It's simple math: A military budget that has doubled in twelve years + worries about the resulting deficit = deep cuts to military spending.
Yet in a display of backward logic, the House majority's initial announcement of planned cuts to current spending only included cuts to non-military discretionary spending, the spending that helps invest in our communities, schools, and our economic infrastructure. It seems the Pentagon has developed the ultimate cloaking mechanism -- to protect military budget bloat from mathematical reality.
The US military budget currently accounts for over half of our discretionary budget -- and nearly half of all military spending the world over.
Despite this incredibly lop-sided investment, increased military appropriations are set to glide past Congressional "budget hawks" like Harry Potter in his invisibility cloak.

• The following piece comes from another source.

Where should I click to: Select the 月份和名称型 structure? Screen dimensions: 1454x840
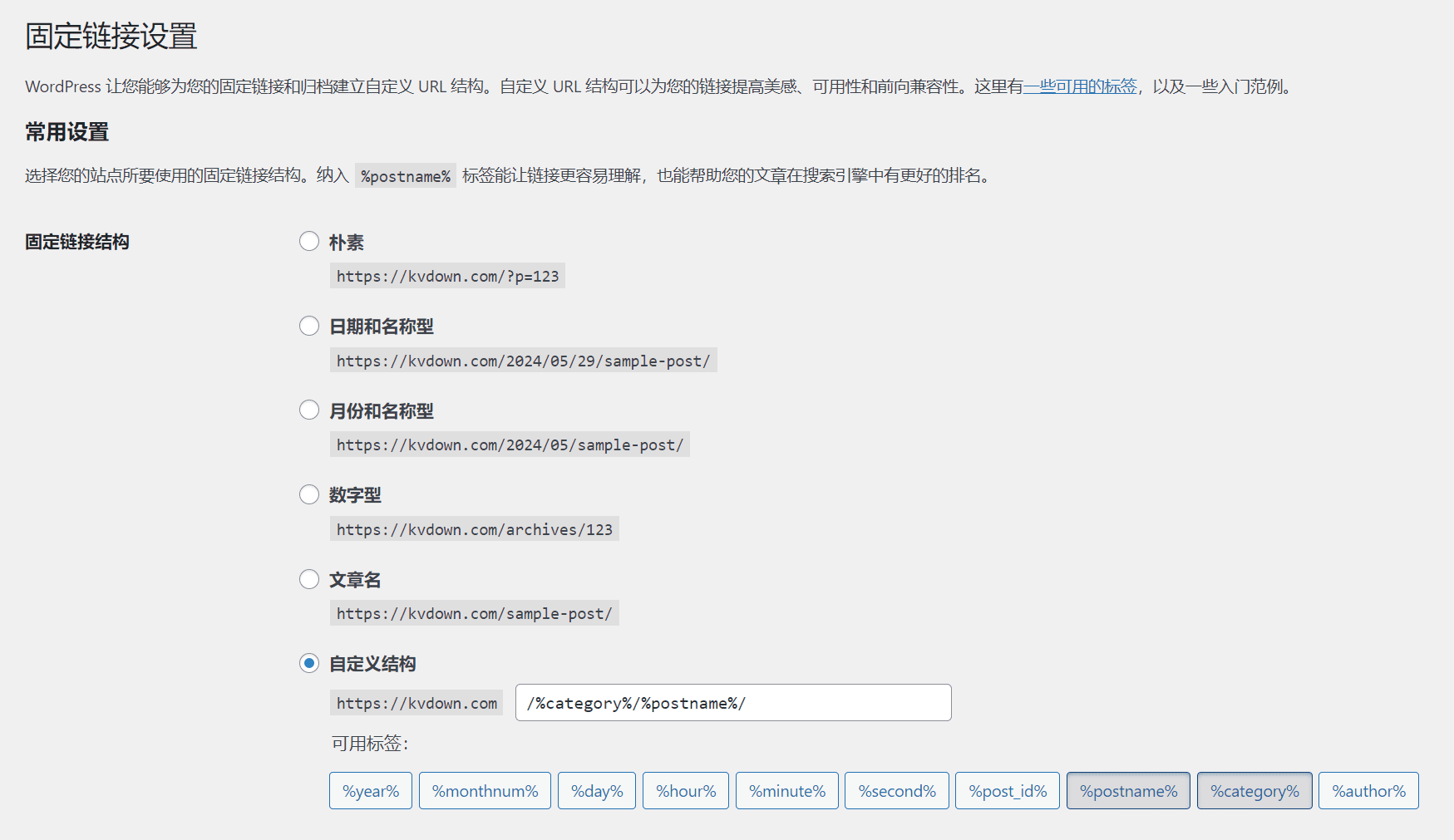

Meanwhile the fragments of federal funding which would address human needs, long-term infrastructure, or non-military actions in the world are scrutinized down to the dollar - at a time when the number of Americans in need is growing with every lost job or home foreclosure.

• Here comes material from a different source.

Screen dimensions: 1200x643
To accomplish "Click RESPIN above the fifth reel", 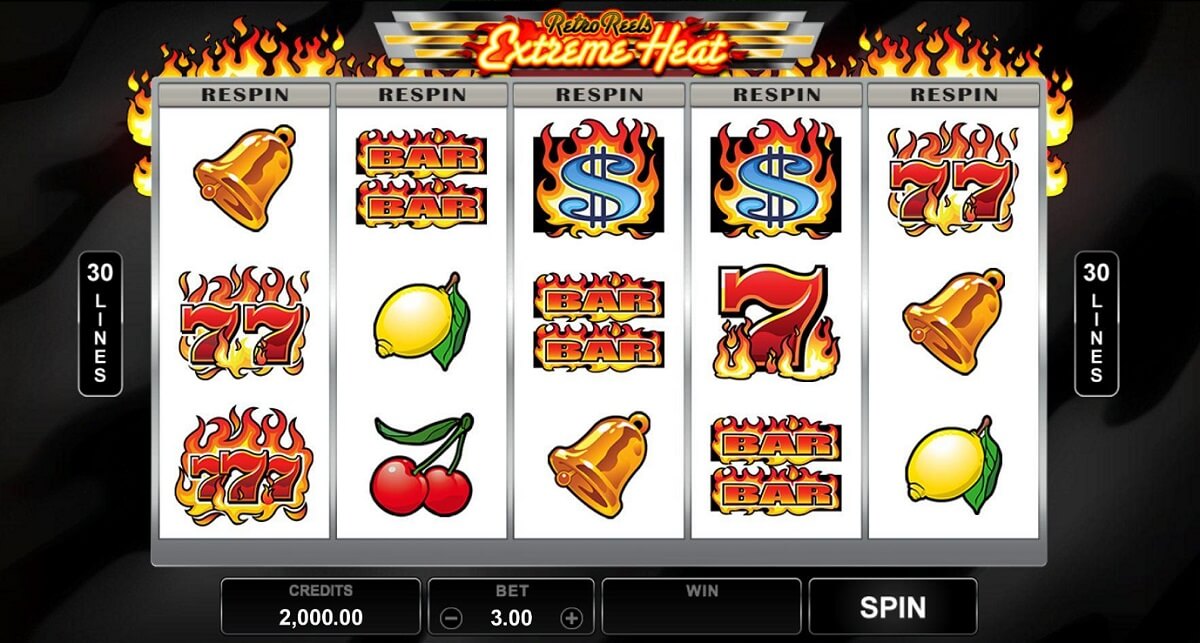I will (x=953, y=95).
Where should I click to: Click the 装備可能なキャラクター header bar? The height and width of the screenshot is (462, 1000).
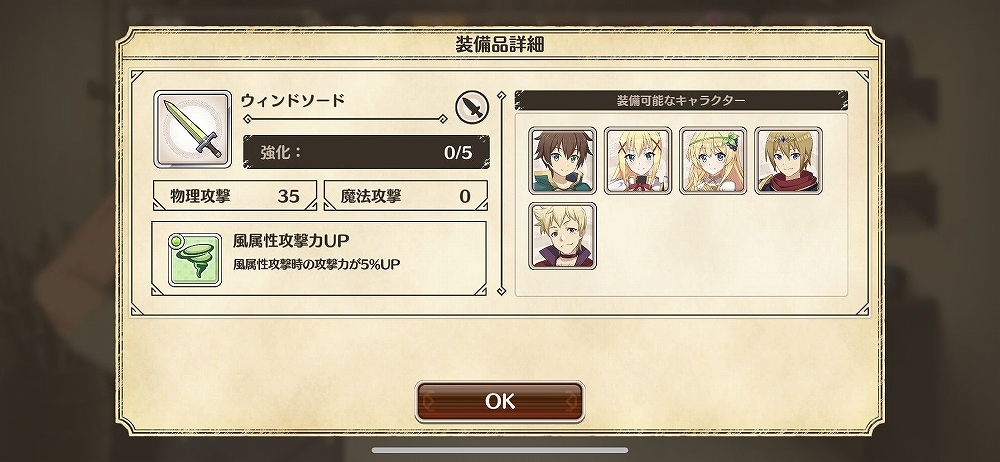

Reducing government spending by shrinking investments in our long-term well-being rather than cutting the military budget is as sensible as dieting by cutting back on salad while eating three desserts a day.
Even cutting nearly a trillion dollars out of the defense budget over the next ten years--a sliver off that third dessert-- would leave us spending 14 percent more than we did during the Cold Warera, according to analysis by the Sustainable Defense Task Force.

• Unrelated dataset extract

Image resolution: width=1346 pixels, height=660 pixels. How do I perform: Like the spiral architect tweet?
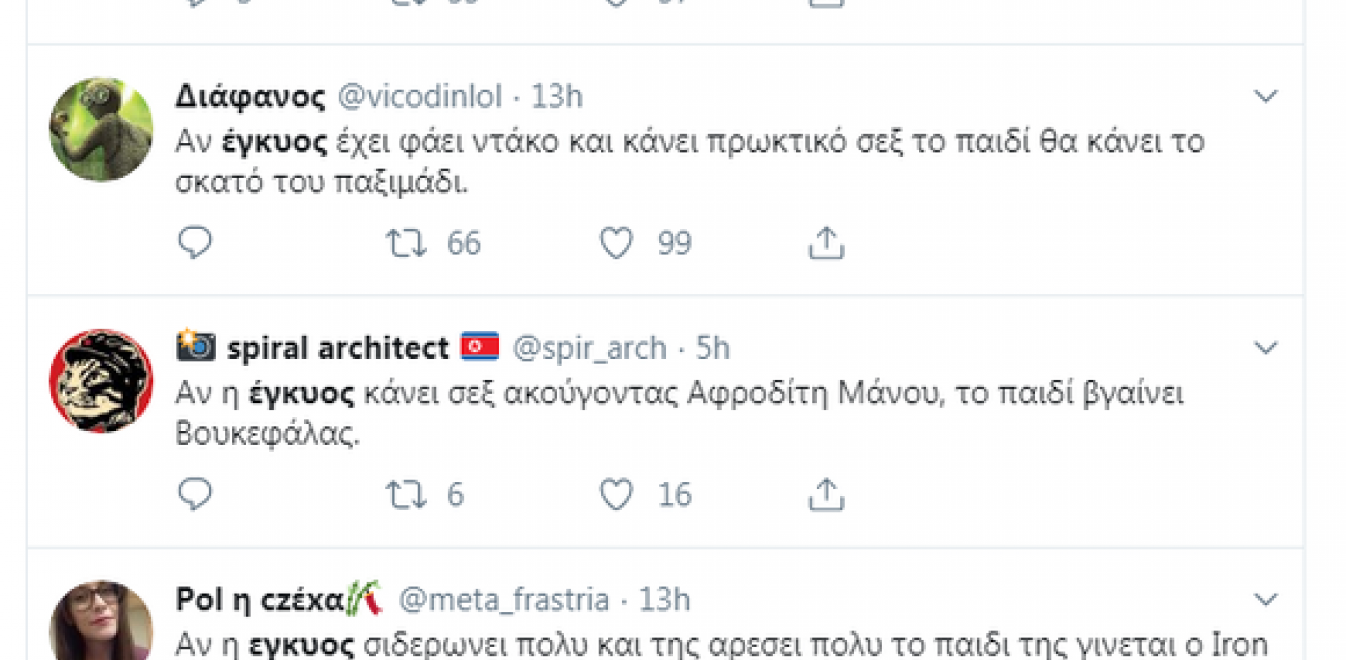(x=616, y=494)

Yet the measure the House will consider this week for FY 2011 funding would cut just 2.8 percent from the president's FY 2011 defense budget request, compared with 20.6 percent from the budget for non-military foreign operations. Under this proposal the "Defense" budget will still increase by $8.1 billion dollars from the previous year.
We invest tax dollars in a shared safety net so it will be there to catch us during hard times. In our current slow-grinding economic crisis, more Americans have fallen into poverty, needing help with things like food and housing. The fact that the burden has increased on such programs as low-income housing and preventive health care clearly shows they are needed more than ever, not that they should be taken away.
Jack Lew, the Director for the White House Office of Management and Budget, writes that, "the sacrifices needed to begin putting our fiscal house in order must be broadly shared." Yet all the cuts being proposed this week in Congress hit low- and middle-income families and communities the hardest.
Lew says the easy cuts are behind us. But simple math above says we have yet to seriously consider them. It's time to pull back the cloak and make budget cuts where we need them most: in our off-the-charts military spending habit.